7.  Passwords and character sets

   Applications MUST allow at least one passphrase or PIN to be provided
   for private keys, either in advance through a separate configuration
   item or by means of a callback at runtime which can display a prompt
   to the user.

   Applications SHOULD, where possible, allow for the possibility that a
   single object may require more than one passphrase, as is the case of
   PKCS#12 objects.

   Applications which support PKCS#11 SHOULD support the use of keys
   with the CKA_ALWAYS_AUTHENTICATE attribute set to CK_TRUE.  In this
   case the PIN will need to be provided to the PKCS#11 provider again
   for each cryptographic operation using the key.

   Applications SHOULD also allow for the possibility that a passphrase
   or PIN is required to access a certificate, separately from the
   passphrase or PIN required for the private key.

   Applications MUST be aware of the local character set in which the
   user provides the passphrase, and convert it as necessary.

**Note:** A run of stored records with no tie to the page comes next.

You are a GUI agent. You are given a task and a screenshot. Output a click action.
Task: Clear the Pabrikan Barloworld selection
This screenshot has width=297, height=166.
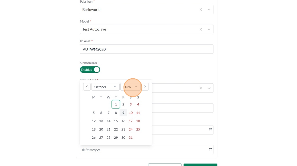pyautogui.click(x=201, y=10)
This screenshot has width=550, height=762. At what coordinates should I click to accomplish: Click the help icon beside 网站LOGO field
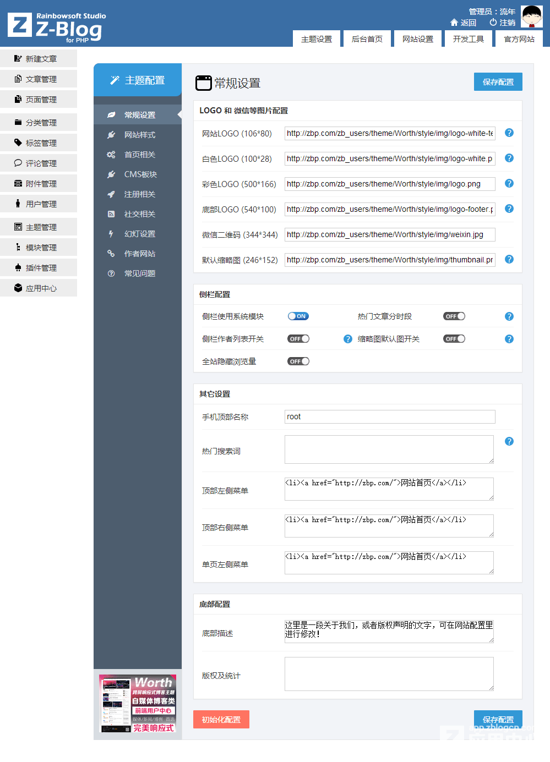(509, 133)
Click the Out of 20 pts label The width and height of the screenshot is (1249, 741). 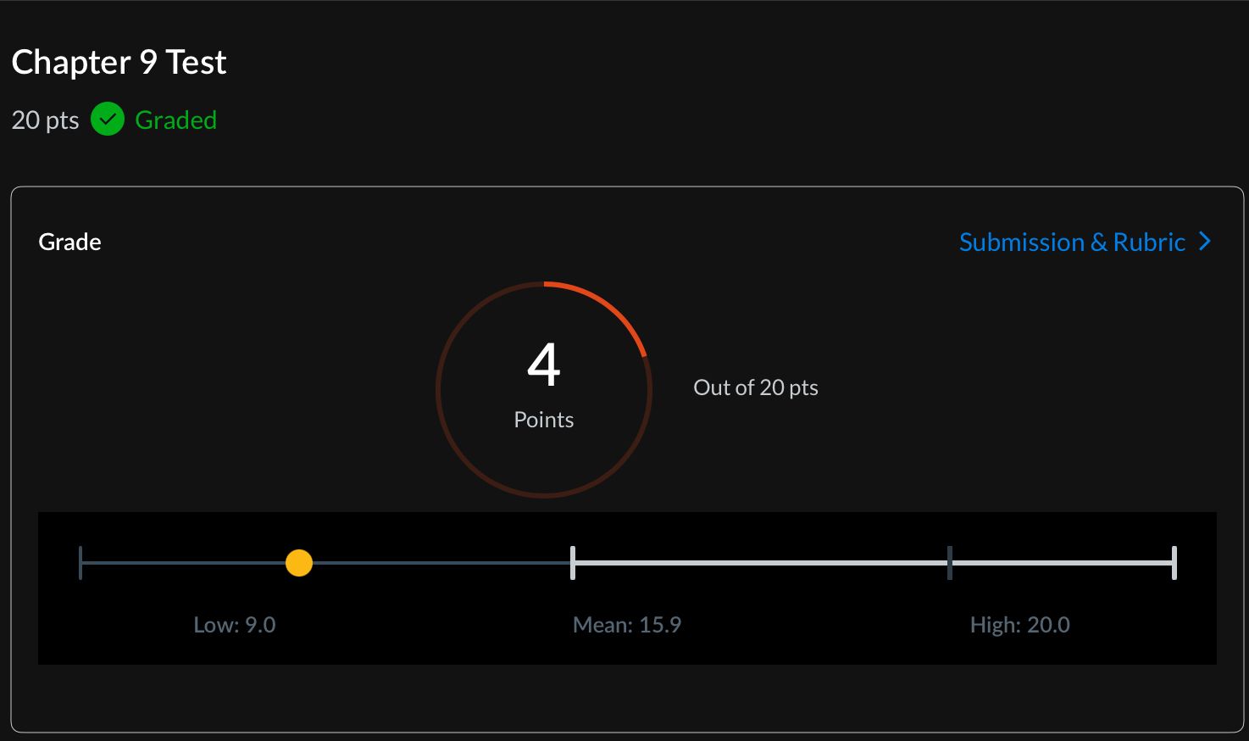point(755,387)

   Password representations based on Unicode (BMPString for PKCS#12,
   UTF-8 for PKCS#5) SHOULD be normalized according to Unicode
   normalization form "NFC" [NFC].

7.1.  Passwords in PKCS#12

   PKCS#12 [RFC7292] explicitly specifies the character set to be used
   for the password in the key derivation, as a BMPString.  When
   decrypting PKCS#12 objects applications MUST correctly support
   conversion of passwords to BMPString for the purpose of key
   derivation.

   Applications SHOULD also attempt to work around the historical
   PKCS#12 bug in OpenSSL, which always assumed the input password was
   in the ISO8859-1 character set regardless of the actual character set
   used on the system.  This occurred because it attempted to convert to
   UTF-16 for the BMPString merely by alternating each byte from the
   input string with a zero byte to expand to 16 bits.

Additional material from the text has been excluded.